There is this moment as your plane is landing, when you look out the window and one of two things happen: You see the destination sprawled out below you, and are overcome with excitement for the opportunities that await you. Or you look at the destination below you, and you are suddenly aware of how naive you have been in your idealization of this location. Russia was the latter.
I began my TEFL class the following day. Turns out that I had also overestimated my understanding of the English Language, as I failed my TEFL class not once, not twice, but three times. Much of my failure probably had to do with the fact that Vodka was dirt cheap, and I spent most of my evenings drinking rather than studying...
Russia was cold and dark. The people were always in a hurry. Getting onto a subway car involved getting a running start, so that you could cram your body into the packed car. The sun was out for just a few hours each day, and often times, I was so hung over that I missed the sun entirely.

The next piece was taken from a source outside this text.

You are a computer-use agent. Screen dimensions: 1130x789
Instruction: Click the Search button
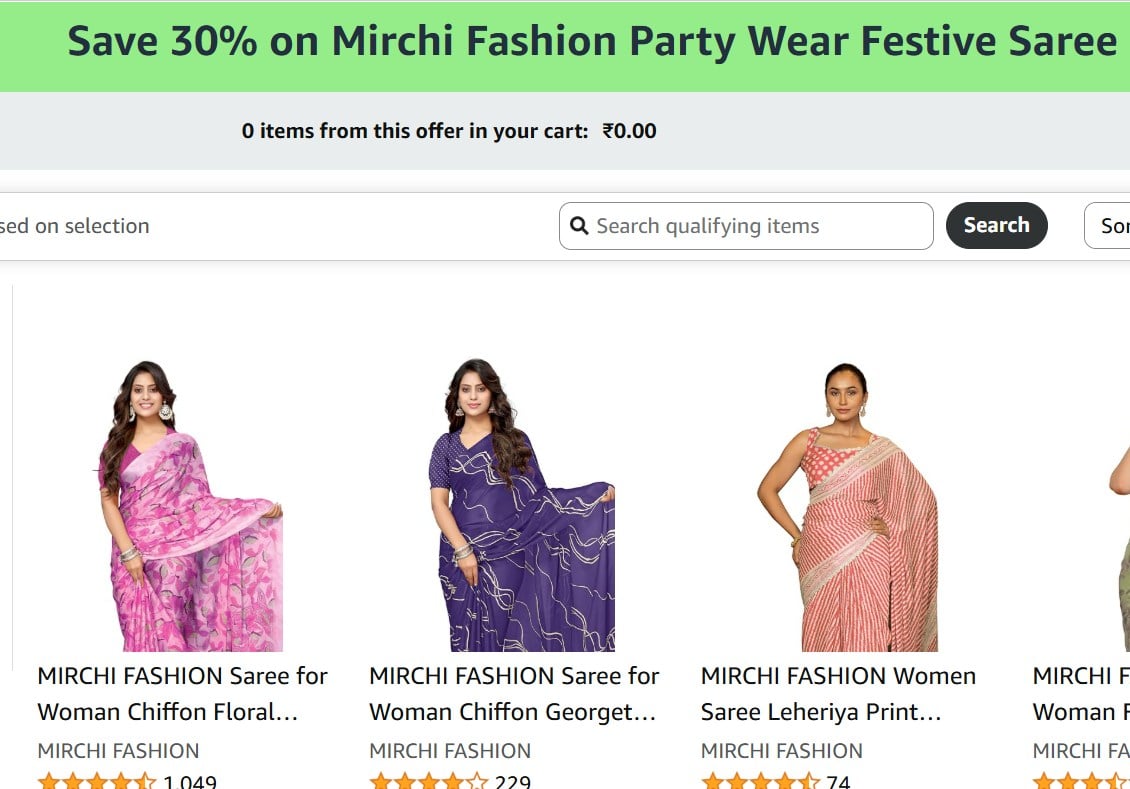click(997, 226)
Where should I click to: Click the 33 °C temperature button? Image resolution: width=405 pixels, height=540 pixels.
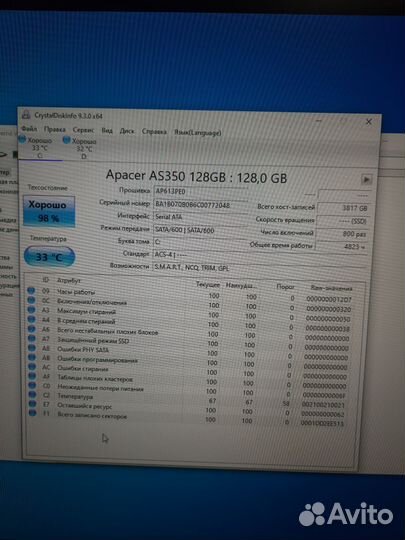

I had visions of getting my eye poked out by someones umbrella, while walking down the busy streets. I developed a fear of being killed by a ten foot icicle that would fall from a building and impail me. Or that I would be one of the last ones onto the subway car and my arm would get stuck in the door and be dragged through a tunnel. Or that I would drink too much Vodka at the bar, try to make my way home, and pass out in a snow bank and die. Illogical fears? No- these things all actually happen regularly in St. Petersburg.
By any definition, my experience in Russia was a complete and total failure. By the end of the three months I had spent there I had shot about twelve rolls of film. I had not successfully completed my TEFL course. And I am certain that I damaged my liver, as the night that I finally left, my roommate and I drank a pint of Vodka and I was still stone cold sober.